Acadia picked up ACP-101 in its $10 million acquisition of Levo Therapeutics in 2022. In a Phase III trial conducted prior to the transaction, 3.2 mg of the drug demonstrated “nominally statistically significant efficacy,” and was safe and well-tolerated, according to a June 2023 press release from Acadia. Still, the FDA rejected Levo’s application for the drug in January 2022, recommending another trial to confirm benefit.
ACP-101’s history is part of the draw for Owen Adams. “Just because it came from a failed Phase III study, a $10 million outlay [and] really a lot of skepticism around the science and the focus,” she said.
Acadia accelerated recruitment for the Phase III trial and pulled forward the timeline for topline results from 2026 to the fourth quarter of this year. “I’m really excited for that one because I think it could be a real game changer,” Owen Adams said.

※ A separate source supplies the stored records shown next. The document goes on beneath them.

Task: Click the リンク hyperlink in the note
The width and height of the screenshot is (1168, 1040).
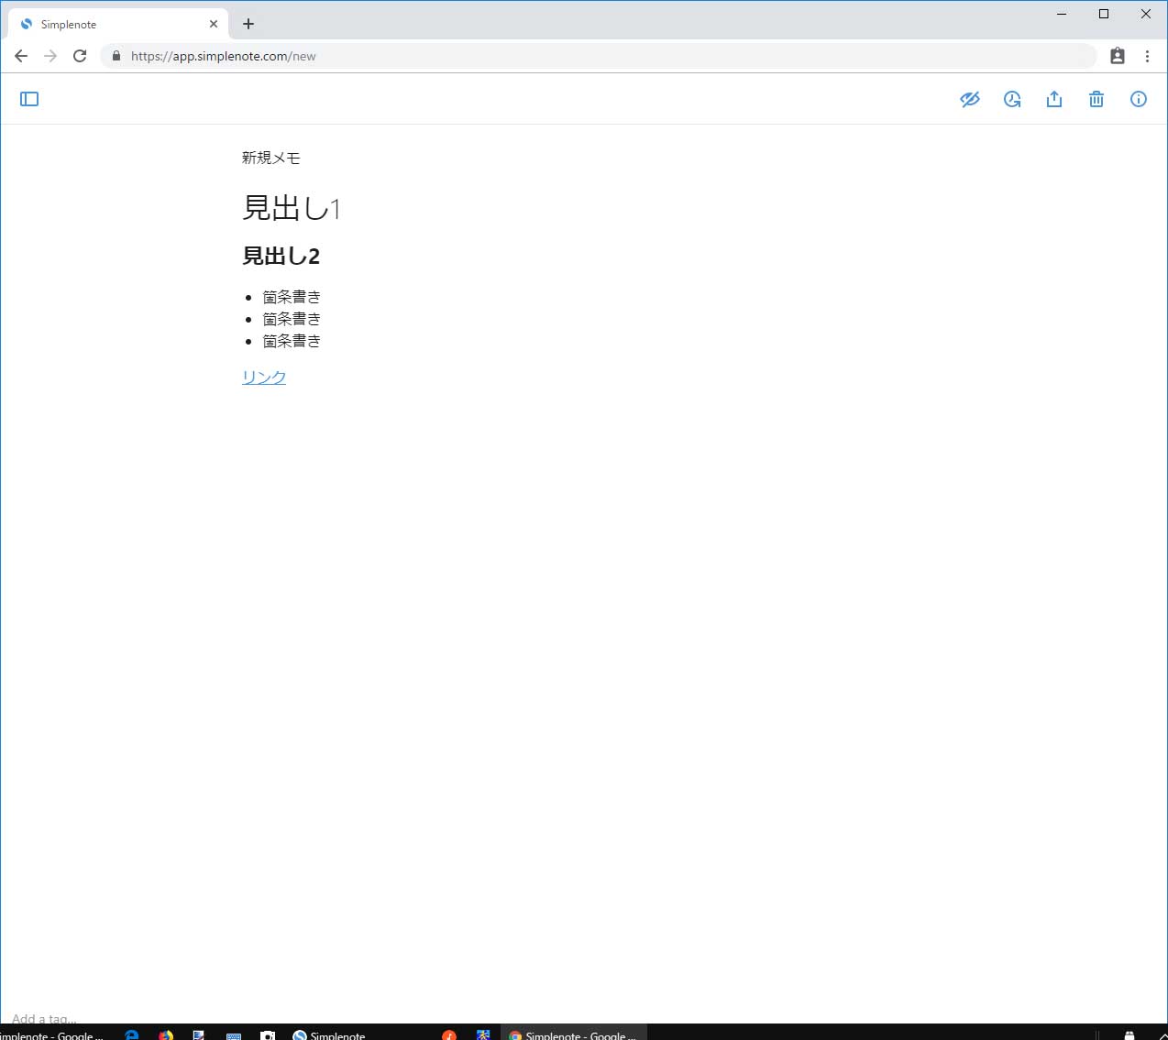Action: 263,377
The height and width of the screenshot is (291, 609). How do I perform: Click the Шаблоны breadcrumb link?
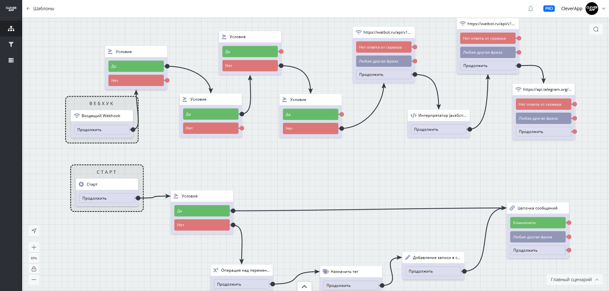(44, 9)
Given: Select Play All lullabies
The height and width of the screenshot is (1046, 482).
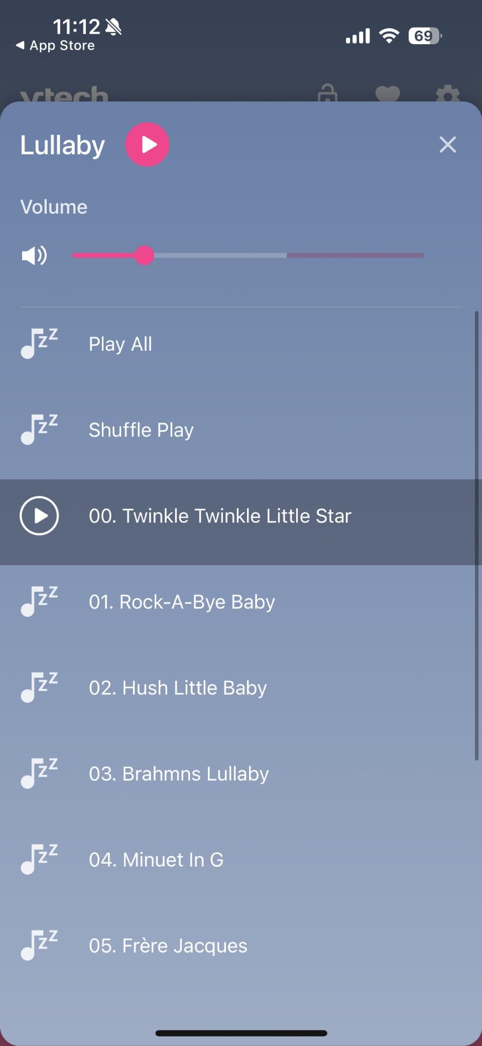Looking at the screenshot, I should coord(241,344).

BMO had a different selection, however. In their June 25 note, the analysts said they “are most optimistic about the potential of ACP-211 (being developed for treatment-resistant depression and major depressive disorder) given validated success of [J&J’s] Spravato [esketamine] in MDD.” ACP-211, an orally administered, deuterated form of R-Norketamine, is currently in Phase I, with a Phase II study expected to begin in the fourth quarter.
Back on Track
While Owen Adams expressed optimism for Acadia’s future, she acknowledged the path hasn’t always been a smooth one.
In March 2023, Acadia’s Daybue won FDA approval as the first therapy for Rett Syndrome, a rare, neurodevelopmental disorder primarily affecting girls. Then, after about nine months, the company began to hear reports of gastrointestinal side effects on the community. “We got off to a great start, strong support from our rep community,” Owen Adams said. Then “we had a pretty difficult 2024 with flat to declining patients.”
At the same time, Acadia learned more about how to leverage a titration approach to better manage those GI side effects and has since undertaken an educational campaign with patient families. “And now we’re back to growing patients again,” Owen Adams said.
Acadia’s focus on diseases that affect small numbers of people isn’t the biotech’s only rarity. The company is also led by women in key positions. “I think Liz and I are actually the only CEO/head of R&D all female combo,” Owen Adams said. She and Thompson are joined by Chief Legal Officer Jennifer Rhodes and Chief Medical Officer Ponni Subbiah.
“I think what it does give us is that diversity of thought and experience and energy,” Owen Adams said. She also pointed to the fact that she and Thompson are new to the Acadia team. “I think that energy is important in biotech, because you come in and you really want to make a difference, and you really want to ensure that we’re on the right track, and I think that is definitely evident right now.”